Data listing
· · ·
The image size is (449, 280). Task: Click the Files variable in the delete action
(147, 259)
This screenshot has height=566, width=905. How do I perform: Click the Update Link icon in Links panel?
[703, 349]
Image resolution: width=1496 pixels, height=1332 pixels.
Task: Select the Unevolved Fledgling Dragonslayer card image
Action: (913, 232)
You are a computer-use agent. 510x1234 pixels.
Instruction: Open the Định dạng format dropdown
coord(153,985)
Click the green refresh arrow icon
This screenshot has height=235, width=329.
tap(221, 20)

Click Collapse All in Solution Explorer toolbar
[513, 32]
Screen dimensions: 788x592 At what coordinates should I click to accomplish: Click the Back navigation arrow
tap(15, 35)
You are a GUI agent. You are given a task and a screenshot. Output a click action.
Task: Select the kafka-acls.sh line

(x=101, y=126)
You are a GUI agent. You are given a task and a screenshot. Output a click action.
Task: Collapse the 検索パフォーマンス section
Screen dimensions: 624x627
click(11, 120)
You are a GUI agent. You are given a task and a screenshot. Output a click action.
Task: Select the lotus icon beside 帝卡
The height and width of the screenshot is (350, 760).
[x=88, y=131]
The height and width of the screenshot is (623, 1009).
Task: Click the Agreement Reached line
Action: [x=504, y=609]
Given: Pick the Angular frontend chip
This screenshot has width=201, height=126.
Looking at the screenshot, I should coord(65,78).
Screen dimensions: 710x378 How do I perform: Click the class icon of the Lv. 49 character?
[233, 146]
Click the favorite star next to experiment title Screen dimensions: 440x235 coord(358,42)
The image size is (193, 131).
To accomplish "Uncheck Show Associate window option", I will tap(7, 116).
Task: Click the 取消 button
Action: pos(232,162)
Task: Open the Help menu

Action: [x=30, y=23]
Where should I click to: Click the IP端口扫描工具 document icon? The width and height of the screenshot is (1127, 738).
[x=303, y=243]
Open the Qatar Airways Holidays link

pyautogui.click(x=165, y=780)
· · ·
### AIM OF THE TASK
Output every item in the data listing above line for line, unchanged.

### RESPONSE BELOW
The image size is (449, 280). Task: Click the Files variable in the delete action
(147, 259)
This screenshot has height=566, width=905. How do I perform: Click the Update Link icon in Links panel?
[703, 349]
Image resolution: width=1496 pixels, height=1332 pixels.
Task: Select the Unevolved Fledgling Dragonslayer card image
Action: (913, 232)
You are a computer-use agent. 510x1234 pixels.
Instruction: Open the Định dạng format dropdown
coord(153,985)
Click the green refresh arrow icon
This screenshot has height=235, width=329.
tap(221, 20)

Click Collapse All in Solution Explorer toolbar
[513, 32]
Screen dimensions: 788x592 At what coordinates should I click to accomplish: Click the Back navigation arrow
tap(15, 35)
You are a GUI agent. You are given a task and a screenshot. Output a click action.
Task: Select the kafka-acls.sh line

(x=101, y=126)
You are a GUI agent. You are given a task and a screenshot. Output a click action.
Task: Collapse the 検索パフォーマンス section
Screen dimensions: 624x627
click(11, 120)
You are a GUI agent. You are given a task and a screenshot. Output a click action.
Task: Select the lotus icon beside 帝卡
The height and width of the screenshot is (350, 760).
[x=88, y=131]
The height and width of the screenshot is (623, 1009).
Task: Click the Agreement Reached line
Action: [x=504, y=609]
Given: Pick the Angular frontend chip
This screenshot has width=201, height=126.
Looking at the screenshot, I should coord(65,78).
Screen dimensions: 710x378 How do I perform: Click the class icon of the Lv. 49 character?
[233, 146]
Click the favorite star next to experiment title Screen dimensions: 440x235 coord(358,42)
The image size is (193, 131).
To accomplish "Uncheck Show Associate window option", I will tap(7, 116).
Task: Click the 取消 button
Action: pos(232,162)
Task: Open the Help menu

Action: [x=30, y=23]
Where should I click to: Click the IP端口扫描工具 document icon? The width and height of the screenshot is (1127, 738).
[x=303, y=243]
Open the Qatar Airways Holidays link

pyautogui.click(x=165, y=780)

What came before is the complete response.